How did the Jews receive the news of Julian's intentions? Although not all Jews in the diaspora necessarily rejoiced at the possibility of rebuilding the Temple, they were pleased with the abolition of the tax. The sages in the Sanhedrin were slightly less happy, as they lost a significant source of income. The Hazal in the Talmudic institution almost entirely ignored the event, except for two vague mentions in the Yerushalmi Talmud, both attributed to Rabbi Aha. One mention suggests that the Temple could be rebuilt before the restoration of the Davidic line, while the other implies that the Temple would be rebuilt in the year of the Shemittah (Sabbatical year), which corresponds to the year 363-362 CE.
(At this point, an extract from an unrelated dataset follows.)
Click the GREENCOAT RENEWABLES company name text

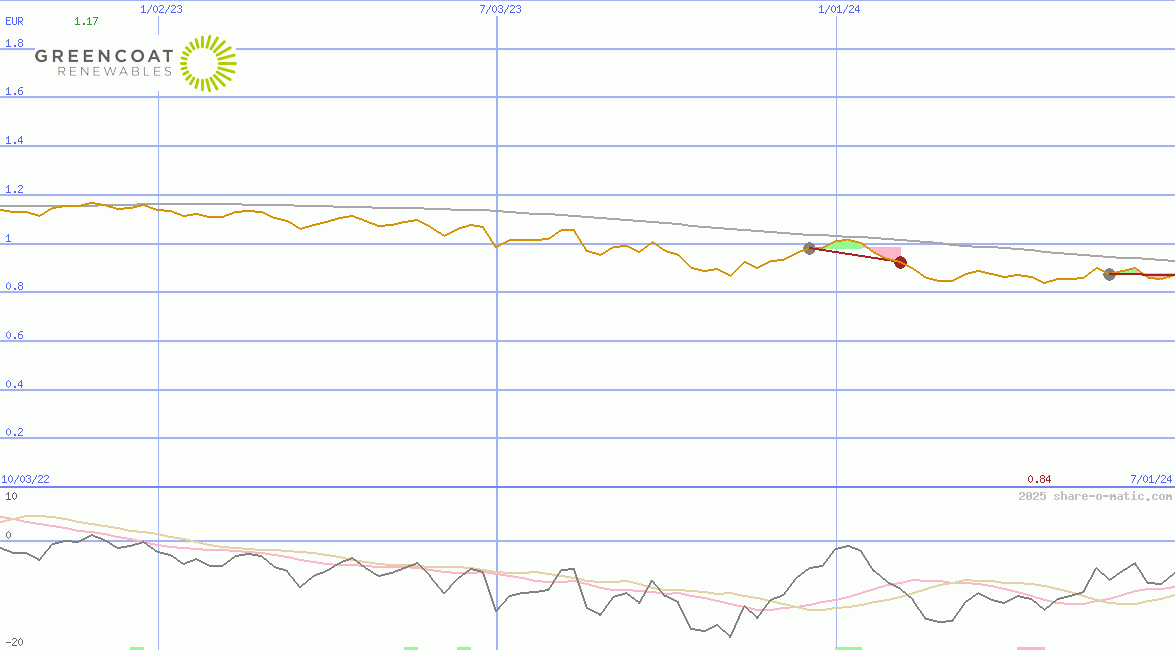104,62
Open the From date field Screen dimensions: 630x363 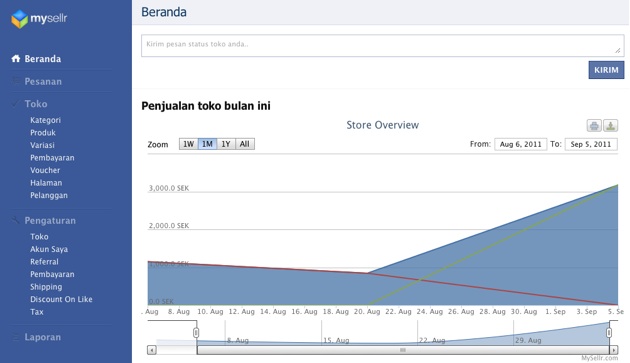coord(521,144)
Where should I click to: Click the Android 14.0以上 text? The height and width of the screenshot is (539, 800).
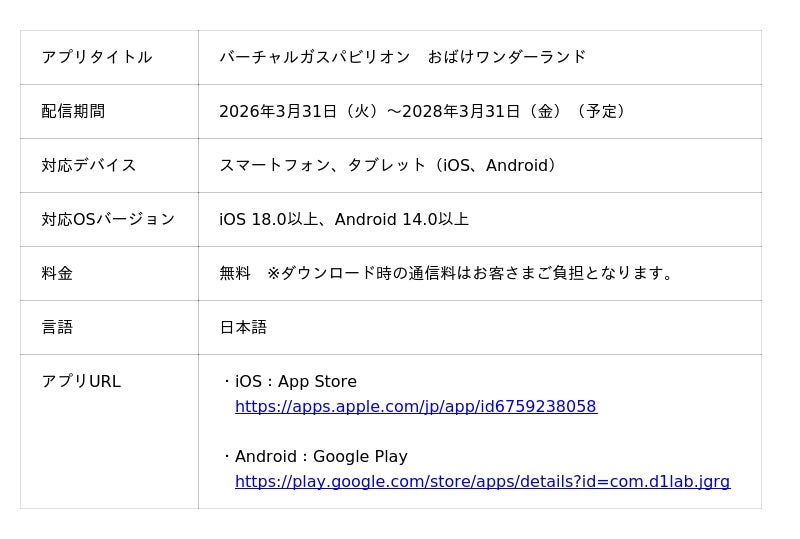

It is possible that in the Talmudic literature, there was silence regarding the events of that time. In contrast, in the Christian sources, it is told that the Jews rejoiced at Julian's initiative. Gregory, the Bishop of Nazianzus, in present-day Turkey, writes that while some Jews debated among themselves about Julian's plan, a significant number of Jews "hastened to work with enthusiasm." He also mentions that "the women contributed their jewelry to the work and carried earth in their bosoms without caring for the costliness of their garments or the delicacy of their bodies."
What happened to the initiative to rebuild the Temple? It came to a halt after an earthquake, which is archaeologically documented. Christian writings also mention a fire that broke out in the area where the Temple was being constructed. Some speculate that it may have been caused by trapped gases beneath the ground that ignited. Regardless, these events were seen as signs, and the construction work was interrupted. The literature of the Hazal in the Talmud is an evolving literature. In my estimation, since they saw that the Temple was not rebuilt, it was preferable for them not to mention it.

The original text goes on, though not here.